• WORK ORDER: The required output is the run of lines from the one holding "Image resolution: width=897" through the final line of the listing, restated word for word, with no pictures.

*** Opening AVAILABLE DATA ***

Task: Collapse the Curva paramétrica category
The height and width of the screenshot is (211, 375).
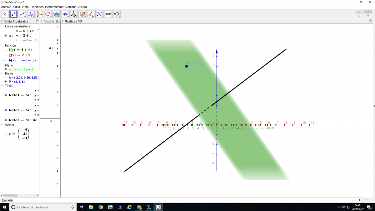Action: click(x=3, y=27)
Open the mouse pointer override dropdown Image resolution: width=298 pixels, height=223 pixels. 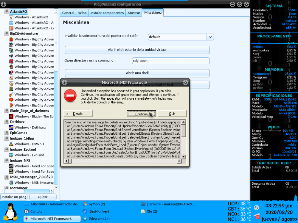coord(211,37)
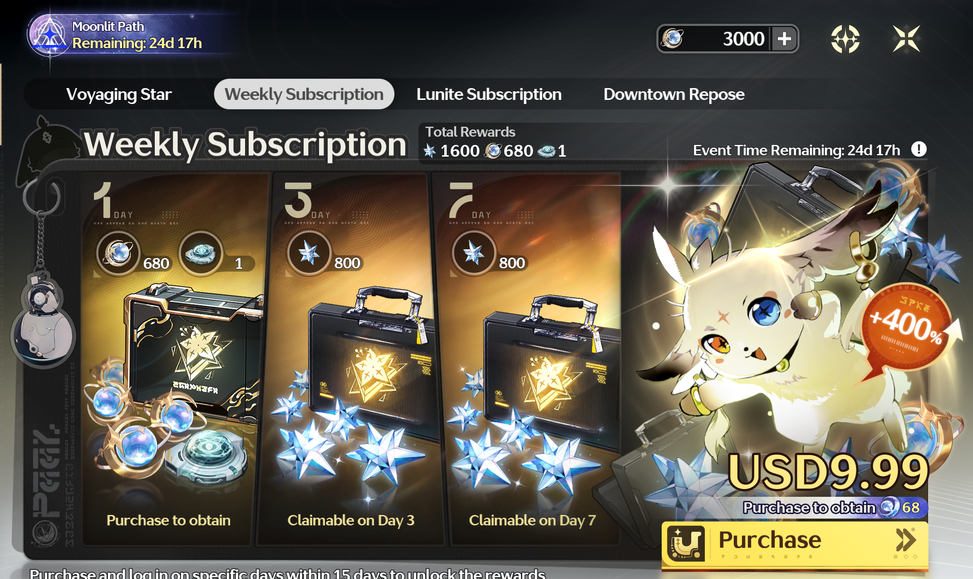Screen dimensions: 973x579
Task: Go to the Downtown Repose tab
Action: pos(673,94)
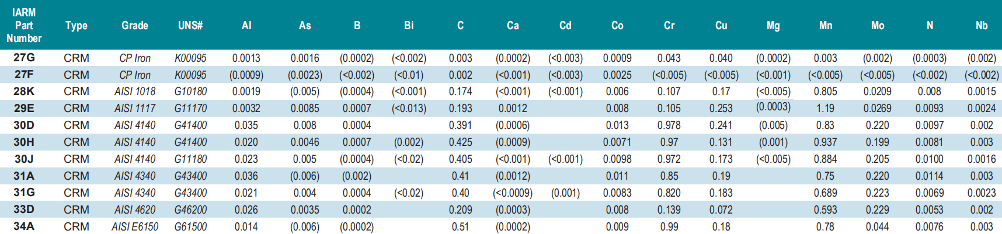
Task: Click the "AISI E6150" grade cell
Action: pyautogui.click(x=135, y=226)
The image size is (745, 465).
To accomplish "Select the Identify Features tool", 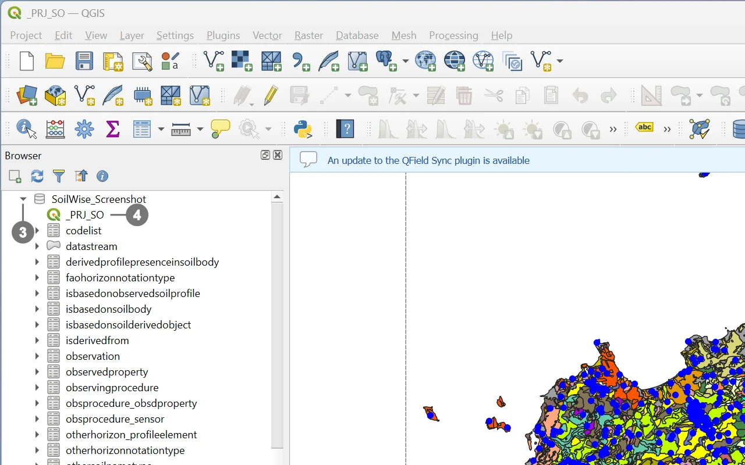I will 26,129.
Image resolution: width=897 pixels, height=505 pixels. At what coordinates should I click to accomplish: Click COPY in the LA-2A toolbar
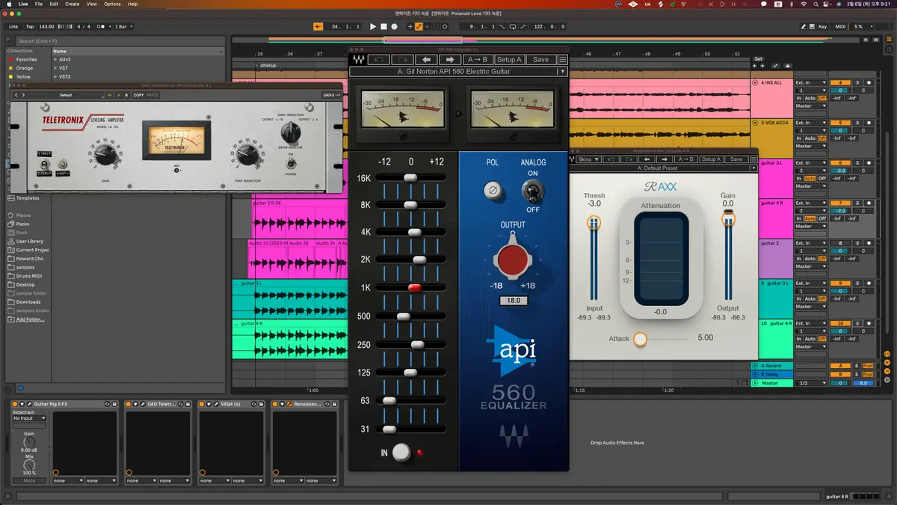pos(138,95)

*** Closing AVAILABLE DATA ***

• OUTPUT OF THE EXERCISE:
Image resolution: width=897 pixels, height=505 pixels. At what coordinates should I click to accomplish: Click COPY in the LA-2A toolbar
pos(138,95)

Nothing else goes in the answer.